[Saved entries]
──────

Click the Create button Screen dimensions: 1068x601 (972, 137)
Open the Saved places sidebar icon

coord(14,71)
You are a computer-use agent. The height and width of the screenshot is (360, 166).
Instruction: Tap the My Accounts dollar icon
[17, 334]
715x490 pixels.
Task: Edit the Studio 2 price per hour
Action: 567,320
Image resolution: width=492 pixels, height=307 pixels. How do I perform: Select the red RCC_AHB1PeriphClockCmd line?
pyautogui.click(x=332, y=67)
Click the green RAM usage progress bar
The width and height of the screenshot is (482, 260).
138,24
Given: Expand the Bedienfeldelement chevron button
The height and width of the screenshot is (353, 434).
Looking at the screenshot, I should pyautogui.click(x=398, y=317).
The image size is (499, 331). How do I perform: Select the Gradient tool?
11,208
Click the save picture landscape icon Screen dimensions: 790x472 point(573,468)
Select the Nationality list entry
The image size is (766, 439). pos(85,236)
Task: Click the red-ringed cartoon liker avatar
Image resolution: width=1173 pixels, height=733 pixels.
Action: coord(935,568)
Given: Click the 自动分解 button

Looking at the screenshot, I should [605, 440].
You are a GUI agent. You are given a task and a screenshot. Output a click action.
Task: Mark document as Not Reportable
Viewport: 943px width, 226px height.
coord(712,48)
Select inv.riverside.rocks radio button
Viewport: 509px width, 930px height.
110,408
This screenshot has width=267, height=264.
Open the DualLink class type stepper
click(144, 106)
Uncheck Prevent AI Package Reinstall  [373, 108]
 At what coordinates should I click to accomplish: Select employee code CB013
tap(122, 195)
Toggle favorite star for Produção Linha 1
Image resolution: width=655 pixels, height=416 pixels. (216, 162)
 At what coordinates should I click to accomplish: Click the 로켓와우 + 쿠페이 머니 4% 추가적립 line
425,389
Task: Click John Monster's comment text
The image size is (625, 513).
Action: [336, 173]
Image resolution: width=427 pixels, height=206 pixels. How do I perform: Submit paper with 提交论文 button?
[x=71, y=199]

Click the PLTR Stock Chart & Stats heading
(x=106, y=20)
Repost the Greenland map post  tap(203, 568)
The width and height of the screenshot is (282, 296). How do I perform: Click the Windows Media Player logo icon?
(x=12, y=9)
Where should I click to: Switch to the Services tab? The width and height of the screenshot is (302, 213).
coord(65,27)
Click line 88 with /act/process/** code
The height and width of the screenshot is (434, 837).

──────

▸ **Problem**
Which lines above contain the word "agent"? Copy each one.

▸ **Answer below**
You are a computer-use agent. The height and width of the screenshot is (360, 166).
You are a GUI agent. You are given a task and a screenshot. Output a click action.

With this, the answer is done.